Saprophytic plants eat dead and decaying plants and animals for nourishment. They digest the dead and decaying matter, and absorb the nutrients via secreting digestive fluids.

For example, molds and mushrooms,

Symbiotic Nutrition

Symbiotic is a term used to describe a close relationship between two plants from different groups. Both plants benefit from each other in this manner.

For example, the association of fungi and trees.

Nutrition in Animals

Animal nutrition is determined by their eating patterns. Ingestion is the process of ingesting food. Different animals consume food in different ways. Animals can be divided into the below-mentioned groups based on their food habits:

Herbivores: Herbivores are animals that get their sustenance from plants and fruits. Cows, goats, sheep, buffaloes, and other livestock are examples of Herbivores.

Carnivores: Carnivores are the animals that feed on other animals. Lions, tigers, and wolves are some examples of carnivores.

Omnivores: Organisms that consume both plants and animals fall under the Omnivorous category.

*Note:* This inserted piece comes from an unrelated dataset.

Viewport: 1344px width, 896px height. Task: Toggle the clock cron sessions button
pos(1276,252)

Humans, bears, dogs, and crows are some examples of Omnivores.

Different Types of Nutrition

The following are the different types of nutrition in animals:

  • Filter Feeding: The process of getting nutrients from particles suspended in water using a filter, commonly used by fishes.
  • Deposit feeding: The process of collecting nutrients from suspended particles in the soil. This process helps earthworms consume their food.
  • Fluid feeding: The process of getting nutrients by ingesting the fluids of other species. This style of food consumption is seen in honey bees and mosquitos.
  • Bulk feeding: The process of acquiring nutrients by consuming the entire organism. Python is a good example.
  • Ram and suction feeding involve swallowing prey through bodily fluids. Aquatic predators, such as bony fish, use this digestion method.

Nutrition Process in Animals

The following steps involve the process of nutrition in animals:

Ingestion: The process of taking in food is known as Ingestion.

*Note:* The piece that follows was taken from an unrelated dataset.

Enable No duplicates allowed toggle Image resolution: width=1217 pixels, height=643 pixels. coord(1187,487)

Digestion: The bigger meal particles are broken down into smaller, water-soluble bits during the digestive process. Food digestion can be physical or chemical.

Absorption: The process of absorption of digested food in the bloodstream through the intestinal wall is known as absorption.

Assimilation: Food is absorbed and utilised by the body’s cells for energy, development, and repair. This process is known as assimilation.

Egestion: Food that has not been digested is excreted from the body in the faeces. This process is known as Egestion.

We hope the above article helped you clear your doubts on Nutrition.